Нина со вздохом задрала штанину и продемонстрировала инструктору розовую припухшую коленку.
— Понимаешь, я модель, — попыталась объяснить она, — и буду завтра вся в синяках. Посмотрят на мои фотографии и подумают, что меня где-нибудь на вокзале подобрали.
— Модель, — эхом повторил Клод, — шарман, магнифик, — его комплимент относился скорее к ее голой коленке, нежели к быстро темнеющему синяку.
Он погладил ее ногу — по-дружески ласково, едва ли этот жест можно было расценить как эротическое приглашение. Если бы не выражение его глаз — они изучали Нину с насмешливым вниманием, бесстыдно путешествовали по ее губам, голой шее, выглядывающей из пушистого мохерового шарфа.
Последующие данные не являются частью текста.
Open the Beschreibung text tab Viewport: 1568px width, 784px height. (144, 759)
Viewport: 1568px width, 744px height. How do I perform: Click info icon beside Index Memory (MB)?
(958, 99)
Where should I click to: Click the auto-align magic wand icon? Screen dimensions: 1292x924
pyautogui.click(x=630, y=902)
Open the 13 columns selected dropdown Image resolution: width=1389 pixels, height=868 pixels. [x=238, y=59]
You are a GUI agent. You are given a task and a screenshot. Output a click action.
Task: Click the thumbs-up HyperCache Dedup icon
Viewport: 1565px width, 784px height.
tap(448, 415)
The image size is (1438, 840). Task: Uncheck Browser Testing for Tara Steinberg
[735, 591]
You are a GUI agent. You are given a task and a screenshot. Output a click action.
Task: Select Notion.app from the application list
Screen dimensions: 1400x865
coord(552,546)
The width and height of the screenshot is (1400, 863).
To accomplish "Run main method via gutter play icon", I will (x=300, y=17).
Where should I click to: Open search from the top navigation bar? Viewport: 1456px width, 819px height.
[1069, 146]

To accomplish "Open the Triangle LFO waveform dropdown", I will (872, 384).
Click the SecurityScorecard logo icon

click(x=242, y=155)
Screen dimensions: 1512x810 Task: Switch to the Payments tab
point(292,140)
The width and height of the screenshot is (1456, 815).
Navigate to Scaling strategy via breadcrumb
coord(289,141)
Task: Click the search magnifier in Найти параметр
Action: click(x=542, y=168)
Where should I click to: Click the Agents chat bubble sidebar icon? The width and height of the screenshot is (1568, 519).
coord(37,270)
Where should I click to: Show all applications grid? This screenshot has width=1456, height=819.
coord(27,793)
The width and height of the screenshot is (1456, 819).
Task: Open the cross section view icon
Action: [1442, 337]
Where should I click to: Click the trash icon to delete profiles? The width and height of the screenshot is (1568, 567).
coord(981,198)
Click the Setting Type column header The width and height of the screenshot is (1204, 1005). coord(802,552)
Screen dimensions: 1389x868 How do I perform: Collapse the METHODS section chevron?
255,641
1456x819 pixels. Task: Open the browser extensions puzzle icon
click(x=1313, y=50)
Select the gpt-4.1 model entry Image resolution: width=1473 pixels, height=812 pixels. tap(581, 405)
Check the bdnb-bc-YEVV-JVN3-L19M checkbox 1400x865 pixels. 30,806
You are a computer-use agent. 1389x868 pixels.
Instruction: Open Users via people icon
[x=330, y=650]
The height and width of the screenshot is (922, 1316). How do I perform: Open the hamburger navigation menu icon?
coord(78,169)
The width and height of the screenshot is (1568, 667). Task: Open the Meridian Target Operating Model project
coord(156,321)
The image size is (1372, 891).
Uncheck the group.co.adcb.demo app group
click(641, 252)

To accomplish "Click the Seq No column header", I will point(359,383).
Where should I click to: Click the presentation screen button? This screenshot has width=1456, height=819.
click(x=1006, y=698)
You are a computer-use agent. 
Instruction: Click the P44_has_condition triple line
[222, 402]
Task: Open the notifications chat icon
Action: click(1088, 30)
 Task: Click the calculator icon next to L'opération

Она отвернулась, стряхивая с себя этот внимательный взгляд.
— Я пошла, Клод. Спасибо. Мерси, — она бегло пожала его ладонь, — пока, гуд-бай, оревуар.
И только у себя в номере, стоя у огромного окна, Нина задумалась. Скоро ей предстоит отметить девятнадцатилетие. Это, конечно, еще очень мало, и все-таки многие ее ровесницы уже успели выскочить замуж и даже родить ребенка. А у тех, кто еще не обзавелся семьей, есть, как сейчас модно выражаться, бойфренды. По крайней мере, восемнадцатилетняя девственница (единственная ночь с Иваном Калмыком не в счет) — это нонсенс, насмешка судьбы, почти монашество.